Brief: An exact transcription of the data below, complete and unaltered, is the expected answer.

Data extract:
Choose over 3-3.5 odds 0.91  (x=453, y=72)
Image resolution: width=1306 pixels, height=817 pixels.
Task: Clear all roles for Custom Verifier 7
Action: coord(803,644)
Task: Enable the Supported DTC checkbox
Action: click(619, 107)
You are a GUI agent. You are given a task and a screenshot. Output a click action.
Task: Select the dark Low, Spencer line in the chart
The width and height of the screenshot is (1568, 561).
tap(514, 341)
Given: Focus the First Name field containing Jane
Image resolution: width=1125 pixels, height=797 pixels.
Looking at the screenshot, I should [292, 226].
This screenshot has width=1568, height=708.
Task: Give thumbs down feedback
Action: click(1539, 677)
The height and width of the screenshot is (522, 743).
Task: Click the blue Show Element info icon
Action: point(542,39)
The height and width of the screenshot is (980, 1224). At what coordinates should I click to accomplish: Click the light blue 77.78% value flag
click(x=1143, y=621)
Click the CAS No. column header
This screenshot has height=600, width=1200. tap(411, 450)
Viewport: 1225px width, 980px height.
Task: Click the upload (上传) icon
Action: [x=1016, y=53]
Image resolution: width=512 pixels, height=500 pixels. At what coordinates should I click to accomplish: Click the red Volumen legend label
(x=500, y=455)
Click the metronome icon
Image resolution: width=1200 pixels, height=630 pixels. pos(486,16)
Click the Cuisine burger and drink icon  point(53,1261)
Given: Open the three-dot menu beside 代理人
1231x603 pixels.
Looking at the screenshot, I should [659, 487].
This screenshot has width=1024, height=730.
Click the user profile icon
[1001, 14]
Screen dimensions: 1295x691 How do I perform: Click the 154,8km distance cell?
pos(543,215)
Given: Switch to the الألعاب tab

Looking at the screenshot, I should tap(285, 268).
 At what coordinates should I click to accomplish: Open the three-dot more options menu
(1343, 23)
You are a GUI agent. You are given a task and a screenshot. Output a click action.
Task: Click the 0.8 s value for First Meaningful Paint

Written solution:
Choose over 3-3.5 odds 0.91  (x=453, y=72)
Image resolution: width=1306 pixels, height=817 pixels.
Task: Clear all roles for Custom Verifier 7
Action: coord(803,644)
Task: Enable the Supported DTC checkbox
Action: click(619, 107)
You are a GUI agent. You are given a task and a screenshot. Output a click action.
Task: Select the dark Low, Spencer line in the chart
The width and height of the screenshot is (1568, 561).
tap(514, 341)
Given: Focus the First Name field containing Jane
Image resolution: width=1125 pixels, height=797 pixels.
Looking at the screenshot, I should [292, 226].
This screenshot has width=1568, height=708.
Task: Give thumbs down feedback
Action: click(1539, 677)
The height and width of the screenshot is (522, 743).
Task: Click the blue Show Element info icon
Action: point(542,39)
The height and width of the screenshot is (980, 1224). At what coordinates should I click to accomplish: Click the light blue 77.78% value flag
click(x=1143, y=621)
Click the CAS No. column header
This screenshot has height=600, width=1200. tap(411, 450)
Viewport: 1225px width, 980px height.
Task: Click the upload (上传) icon
Action: [x=1016, y=53]
Image resolution: width=512 pixels, height=500 pixels. At what coordinates should I click to accomplish: Click the red Volumen legend label
(x=500, y=455)
Click the metronome icon
Image resolution: width=1200 pixels, height=630 pixels. pos(486,16)
Click the Cuisine burger and drink icon  point(53,1261)
Given: Open the three-dot menu beside 代理人
1231x603 pixels.
Looking at the screenshot, I should [659, 487].
This screenshot has width=1024, height=730.
Click the user profile icon
[1001, 14]
Screen dimensions: 1295x691 How do I perform: Click the 154,8km distance cell?
pos(543,215)
Given: Switch to the الألعاب tab

Looking at the screenshot, I should tap(285, 268).
 At what coordinates should I click to accomplish: Open the three-dot more options menu
(1343, 23)
You are a GUI agent. You are given a task and a screenshot. Output a click action.
Task: Click the 0.8 s value for First Meaningful Paint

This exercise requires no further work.